Zurück zur Todraschlucht, dort treffen wir auf eine sehr nette Reisegruppe, die an Robbie hängen geblieben ist. Sie stehen um sie herum, johlen und streicheln und klopfen über ihren Lack und rufen laut „Landy“ und fragen uns aus, wie wir so im Auto leben. Ein sehr nettes Gespräch unter Reisenden entwickelt sich, sie sind für eine Woche auf einer Rundreise. Nach einer Weile ziehen wir wieder alle unsere Wege. Als wir aus der Schlucht rausfahren winken wir uns gegenseitig noch freundlich zu. Ich finde es immer wieder spannend andere Menschen auf Reisen zu treffen, sich auszutauschen und sich gegenseitig Tipps  zu geben. Am Ende der Schlucht treffen wir noch auf einen Overlander der mit seiner 5 köpfigen Familie seit einigen Monaten im umgebauten LKW unterwegs ist. Ein netter, kultiger Typ. So setzten wir unseren Weg fort durch die wunderschöne und gewaltige Todraschlucht, vorbei an kleinen Lehmdörfern und den immer grünen und gut bewässerten Oasenfeldern. 

 

Es ist mittlerweile fast 17:00 und wir haben immer noch kein gutes Camp gefunden, an frei stehen ist heute nicht zu denken, da das Gebiet sehr dicht besiedelt ist, so entscheiden wir uns für einen Albergo, der auch Camping bietet.
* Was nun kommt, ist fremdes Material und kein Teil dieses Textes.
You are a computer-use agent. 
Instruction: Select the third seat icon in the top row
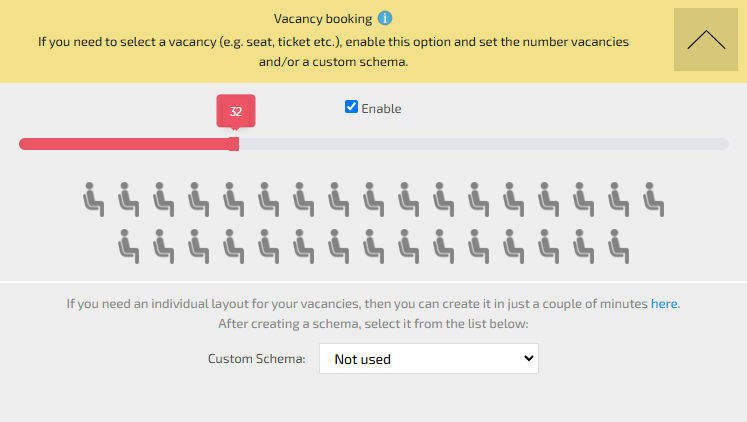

Der Besitzer winkt uns freundlich zu und wir fragen ob wir nächtigen können...wir können und parken in einem Innenhof. Alles perfekt und sogar ein gemütliches kleines Restaurant hat er. Als wir rein gehen treffen wir auf eine Radlergruppe aus Deutschland, einer der jungen Männer hat sich verletzt und muss leider nach Deutschland zurückkehren. Und auf einen netten Motorrad Overlander aus Spanien, der seit 4 Jahren auf Tour ist. Wir kommen schnell ins Gespräch und finden viele Gemeinsamkeiten übers Reisen und die Sicht auf die Dinge. Auch er war mal ein Manager im Bankwesen und war irgendwann der Businesswelt so überdrüssig wie wir. Auch er hatte sich die Frage gestellt, dass da noch mehr sein muss. Peter und er tauschen sich Intensiv über das alte Leben aus und über teilweise wahnwitzige Entwicklungen in der Businesswelt. Das Gefühl die Matrix für eine Zeit zu verlassen tut gut und eröffnet den Horizont für neue Gedanken, so kommen wir überein, tauschen noch unsere Aufkleber aus. Nun fährt der TrailPunkz Sticker mit ihm um die Welt und wir nehmen seinen Sticker mit nach Kapstadt.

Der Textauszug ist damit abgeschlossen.